Liran Einav, Stanford University and NBER; Amy Finkelstein; and Neale Mahoney, the University of Chicago and NBER

Provider Incentives and Health Care Costs: Evidence from Long-Term Care Hospitals (NBER Working Paper No. 23100)

Einav, Finkelstein, and Mahoney study the design of provider incentives in the post-acute care setting — a high-stakes but under-studied segment of the healthcare system. They focus on long-term care hospitals (LTCHs) and the large (approximately $13,000) jump in Medicare payments they receive when a patient's stay reaches a threshold number of days. The descriptive evidence indicates that discharges increase substantially after the threshold, and that the marginal patient discharged after the threshold is in relatively better health. Despite the large financial incentives and behavioral response in a high mortality population, the researchers are unable to detect any compelling evidence of an impact on patient mortality. To assess provider behavior under counterfactual payment schedules, they estimate a simple dynamic discrete choice model of LTCH discharge decisions. When they conservatively limit themselves to alternative contracts that hold the LTCH harmless, they find that an alternative contract can generate Medicare savings of about $2,100 per admission, or about 5% of total payments. More aggressive payment reforms can generate substantially greater savings, but the accompanying reduction in LTCH profits has potential out-of-sample consequences. The researchers' results highlight how improved financial incentives may be able to reduce healthcare spending, without negative consequences for industry profits or patient health.

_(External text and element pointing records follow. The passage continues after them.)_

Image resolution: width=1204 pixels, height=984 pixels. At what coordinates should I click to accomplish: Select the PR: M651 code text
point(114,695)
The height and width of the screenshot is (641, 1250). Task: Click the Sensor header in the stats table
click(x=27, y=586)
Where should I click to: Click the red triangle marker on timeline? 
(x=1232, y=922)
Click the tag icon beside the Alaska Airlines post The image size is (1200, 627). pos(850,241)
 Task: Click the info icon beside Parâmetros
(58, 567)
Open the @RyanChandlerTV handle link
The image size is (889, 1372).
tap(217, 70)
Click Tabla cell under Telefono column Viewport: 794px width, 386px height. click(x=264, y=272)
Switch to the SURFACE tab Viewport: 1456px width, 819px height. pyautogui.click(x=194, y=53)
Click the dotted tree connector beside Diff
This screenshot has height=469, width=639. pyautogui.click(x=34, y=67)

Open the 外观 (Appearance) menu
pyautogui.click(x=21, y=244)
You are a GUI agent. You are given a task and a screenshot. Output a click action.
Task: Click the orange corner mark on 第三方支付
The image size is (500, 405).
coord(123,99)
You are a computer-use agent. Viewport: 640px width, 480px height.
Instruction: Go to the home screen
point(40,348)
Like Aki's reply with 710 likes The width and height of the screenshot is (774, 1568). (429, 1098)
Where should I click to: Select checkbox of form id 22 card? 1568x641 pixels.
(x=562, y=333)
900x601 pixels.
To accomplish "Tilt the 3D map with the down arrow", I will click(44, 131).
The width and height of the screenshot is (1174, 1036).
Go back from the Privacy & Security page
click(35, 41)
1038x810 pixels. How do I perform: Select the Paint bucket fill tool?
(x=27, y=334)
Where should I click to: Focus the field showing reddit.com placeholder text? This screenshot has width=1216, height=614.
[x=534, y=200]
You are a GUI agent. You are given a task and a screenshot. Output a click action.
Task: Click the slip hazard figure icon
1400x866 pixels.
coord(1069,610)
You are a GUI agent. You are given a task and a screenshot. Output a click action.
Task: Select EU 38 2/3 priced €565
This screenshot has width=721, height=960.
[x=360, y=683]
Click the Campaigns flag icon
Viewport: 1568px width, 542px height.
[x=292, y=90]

Michael D. Whinston, MIT and NBER; Benjamin R. Handel, the University of California at Berkeley and NBER; and Igal Hendel, Northwestern University and NBER

The Welfare Impact of Long-term Health Insurance Contracts

Reclassification risk is a major concern in health insurance. Regulation, like the ACA, prescribes community rating to contend with reclassification risk. However, community rating can lead to problems of adverse selection. Handel, Hendel, and Whinston use a rich data set with individual-level information on health risk to empirically study an alternative solution: dynamic contracts. They compare equilibria under four contractual arrangements: (i) spot contracts, (ii) first-best long-run contracts with two-sided commitment, (iii) long-term contracts with one-sided commitment, and (iv) ACA-like markets with spot contracts and community rating. Empirically, dynamic contracts with one-sided commitment deliver a substantial welfare gain over spot contracts by attenuating reclassification risk. Dynamic contracts achieve close to the first-best for consumers with flat net income paths who are willing to front-load payments to facilitate long-run insurance. Consumers with increasing net income growth over their lifetimes prefer ACA-like community rating over dynamic contracts. However, lower risk aversion, sufficient switching costs, or government insurance of pre-age-25 health risks can raise the welfare achieved under dynamic contracts above the level in ACA-like markets.